Citaten van voorzitter Mao Zedong

boek van Mao Zedong

Citaten van voorzitter Mao Zedong (vereenvoudigd Chinees: 毛主席语录; traditioneel Chinees: 毛主席語錄; pinyin: Máo zhǔxí yǔlù), meestal het Rode Boekje genoemd, is een publicatie van de regering van de Volksrepubliek China en werd eerst uitgegeven in april 1964. Het was samengesteld door maarschalk Lin Biao in eerste instantie ten behoeve van het Volksbevrijdingsleger.

Citaten van voorzitter Mao Zedong
De Duitse vertaling van het Rode Boekje
Oorspronkelijke titel 毛主席语录
Auteur(s) Mao Zedong
Voorwoord Lin Biao
Land Volksrepubliek China
Oorspronkelijke taal Chinees
Genre Politieke filosofie
Uitgever Chinese overheid
Uitgegeven Januari 1964
Oorspronkelijke oplage >1 miljard
ISBN 978-0-8351-2388-4
Portaal  Portaalicoon   Literatuur
Meisje met citaten van voorzitter Mao (1968)

Inhoud bewerken

In het boekje wordt uit toespraken en publicaties van Mao Zedong geciteerd.
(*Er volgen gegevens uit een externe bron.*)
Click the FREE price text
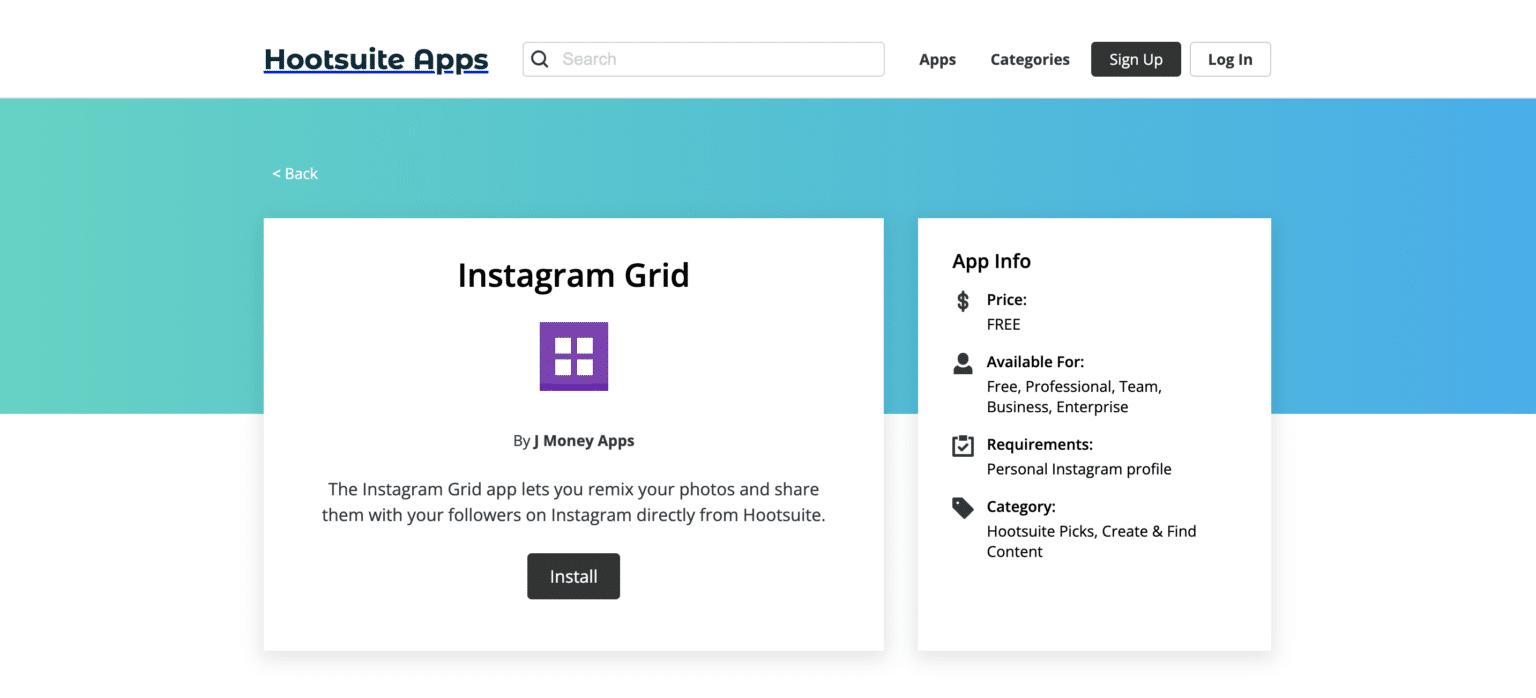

In China heet dit boekje dan ook Citaten van Mao Zedong. In de westerse wereld wordt de titel "Rode Boekje" gebruikt vanwege de rode kaft en het handzame formaat. Er staan 427 citaten in verdeeld over 33 hoofdstukken. De citaten zijn soms één zin lang, andere keren een aantal paragrafen. De meeste citaten komen uit een ruim twintigtal documenten die in de vier boekdelen van de Geselecteerde Werken van Mao staan. De inhoud gaat vooral over Mao's ideologie, ook wel Maoïsme genaamd.

Landelijke verspreiding bewerken

Door een boek uit te geven dat iedereen verplicht was te lezen trad Mao in de voetsporen van de Chinese Keizers die ook dergelijke memoranda of edicten hadden uitgevaardigd. Een bekend voorbeeld is het edict ter weerlegging van het boek "Ontwaken uit een waan" van de dissidente geleerde Lü Liuliang waarin keizer Yongzheng (1678-1735) kritiek op zijn troonopvolging weerlegt. Dit edict werd in een voor die tijd grote oplage gedrukt en over geheel China verspreid.[1] In de Chinese geschiedenis zijn er meer voorbeelden van "Keizerlijke woorden" die overal moesten worden gereciteerd, bestudeerd en aangebracht.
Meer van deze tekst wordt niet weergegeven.